Rutgers professor to use “Stranger Things 4” to explore mental illness

Tobia will be basing an elective on psychiatric disorders around the series in January, titled “Twittervision.” Why centre an elective around “Stranger Things 4,” though? 

“It’s hard to discuss Stranger Things without simultaneously discussing mental health,” he told student newspaper Rutgers Today. “It’s very Stephen King-ish. It identifies a vulnerable cohort or population — children — it delves into the subjective experience of psychosis (unreality) vs. dissociation. As soon as you open that door, you can go in any direction you want.”

This is not the first time Tobia has used pop culture to study elements of psychiatry in his lectures. Previously, he integrated the popular “Halloween” horror film series to think about psychiatric disorders. 

Tobia says that using such methods has helped engage his students in the past. “For most people, it comes from left field when you incorporate films and TV shows into curriculum, especially medical school curriculum,” he explains. 

“But the bottom line is that great shows make for great lectures. If you really want buy-in from students, 95% of whom are not going to go into psychiatry, I found if you let the students tell you what that great show is, the buy-in is that much easier.”

To prepare for the elective, Tobia is holding back from watching “Stranger Things 4.” Instead, he will watch the season in real-time with medical students in January, during which he and his students will use the hashtag #RWJstrangerthings to share psychiatric opinions about the characters and plot lines. 

“Stranger Things 4” is being particularly well regarded as a metaphor for mental illness. Source: Chris Delmas / AFP

How “Stranger Things 4” is helping to destigmatise mental health

From its first season, “Stranger Things” has always aimed to portray grief, trauma, and friendship in a realistic way. However, Season 4 is being highlighted as a metaphor for mental illness — specifically through its titular villain. (Minor spoilers ahead!) 

In “Stranger Things 4,” Vecna — the show’s main antagonist from the Upside Down — uses vulnerable teenagers as his main victims. He primarily identifies them through existing feelings of loneliness, inadequacy, or trauma, and further isolates them through visions in which they live out their darkest moments. 
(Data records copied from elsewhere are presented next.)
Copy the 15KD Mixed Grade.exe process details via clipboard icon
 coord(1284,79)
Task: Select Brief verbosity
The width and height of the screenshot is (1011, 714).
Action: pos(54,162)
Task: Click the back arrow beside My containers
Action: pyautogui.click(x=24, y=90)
Licensed therapist Jennifer Chaiken believes that Vecna also serves another purpose: as a vessel to externalise issues like trauma and depression. 
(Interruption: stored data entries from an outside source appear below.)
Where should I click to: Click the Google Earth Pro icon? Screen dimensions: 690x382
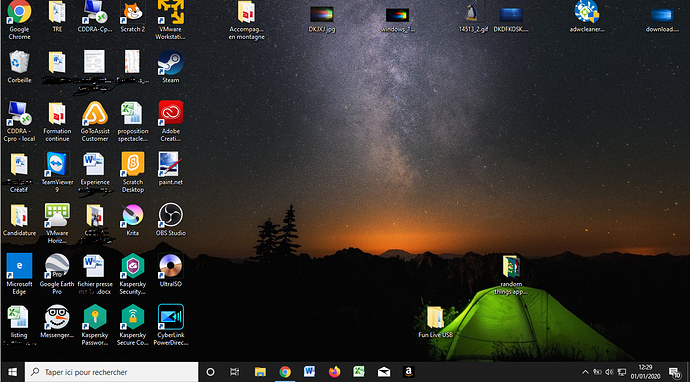click(57, 274)
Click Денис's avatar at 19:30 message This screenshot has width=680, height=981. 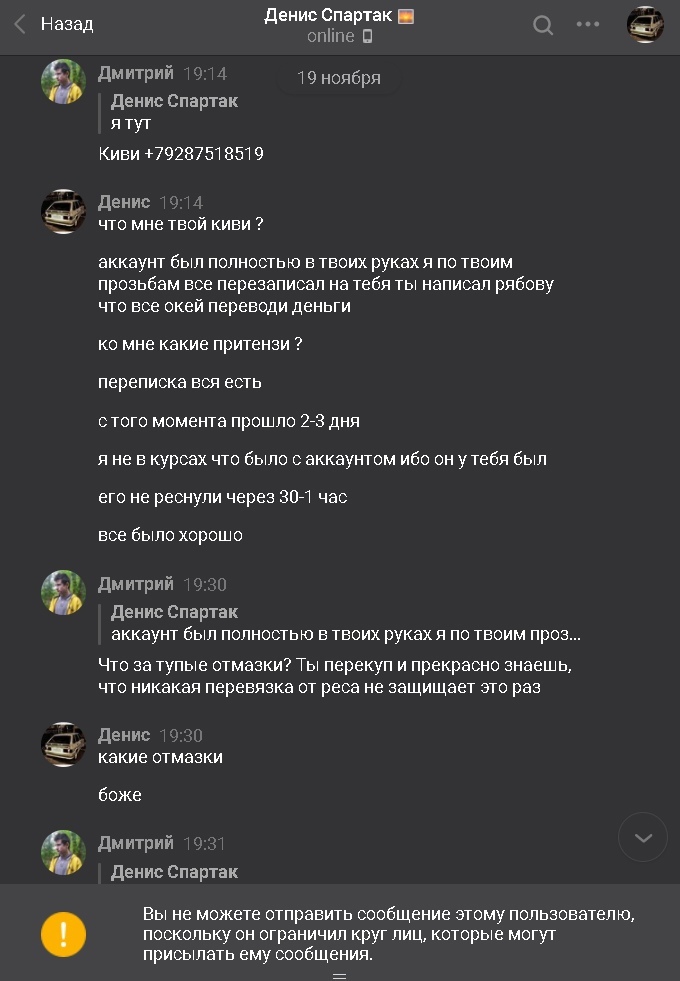[x=63, y=745]
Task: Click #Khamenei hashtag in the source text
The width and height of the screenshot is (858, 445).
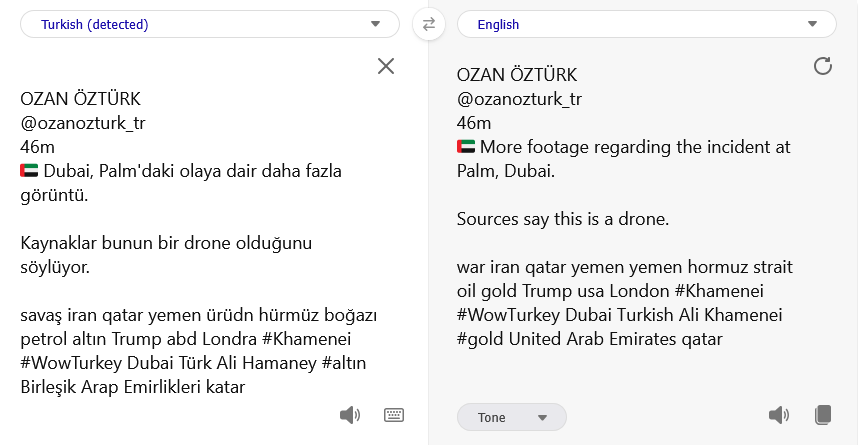Action: pyautogui.click(x=309, y=339)
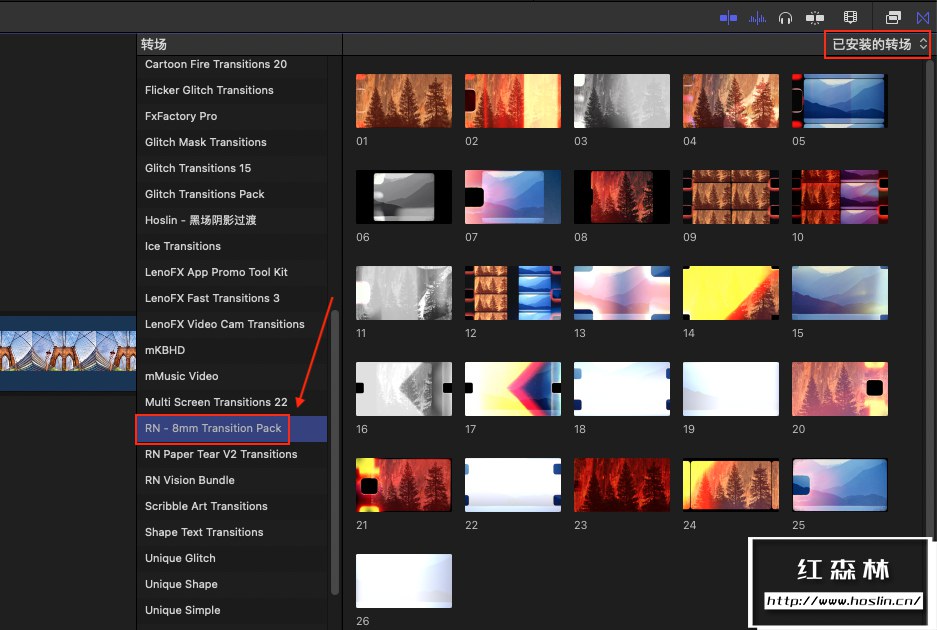Pick transition thumbnail 14
The image size is (937, 630).
pyautogui.click(x=730, y=292)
“I think it’s very beneficial to think about PTSD and depression as something that’s external to you in order for you to be able to fight it,” she said in an article for VeryWell Mind’s series “Mind in the Media.” “And that’s why I think having Vecna as a representation of [PTSD and] depression can be really helpful for those who do struggle with [these issues] as a way of externalising [and depersonalising] them.”

Still, “Stranger Things 4” makes clear that Vecna’s victims were already psychologically vulnerable, to begin with — and it is their very act of hiding their pain and isolating themselves from society that makes them such viable targets. In reality, Tobia says these are classic early warning signs for those suffering from depression, anxiety, or PTSD. 
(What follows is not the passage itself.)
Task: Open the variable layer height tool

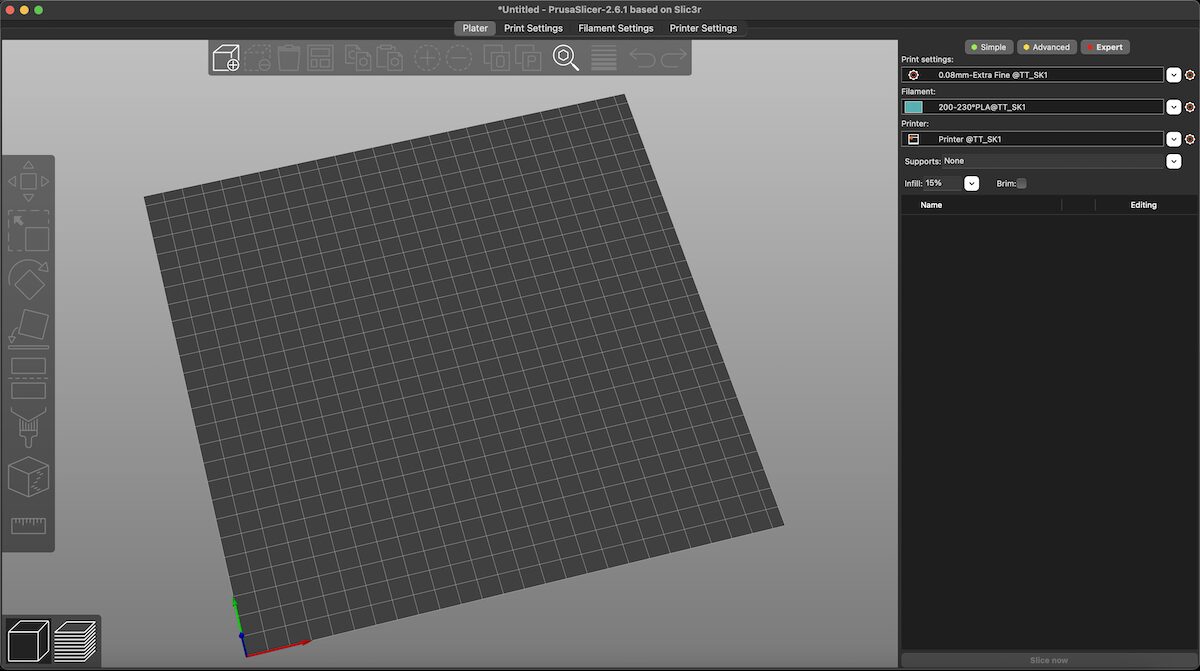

“Be aware of your surroundings and situations, and when you see things ‘go dark,’ do not ignore that warning sign,” he says. “This idea of, ‘Well, if I don’t pay attention, it will just go away.’ Doesn’t work. When things go dark, metaphorically or literally when they enter into the Upside Down, that is not a time to ignore your surroundings, it is a time to take action.”

Ultimately, Tobia hopes that shows like “Stranger Things” will help to bring the discussion of mental health into the mainstream — and prompt individuals to tackle their illnesses before they become worse. 

“When you watch a series as thought-provoking as ‘Stranger Things,’ there is a tendency for people to not only watch but identify with the characters with similar feelings,” he says. “To identify those feelings in oneself, ushered with a relationship forged with a fictional character, there is a window of opportunity for individuals to identify and therefore take action in their own lives.”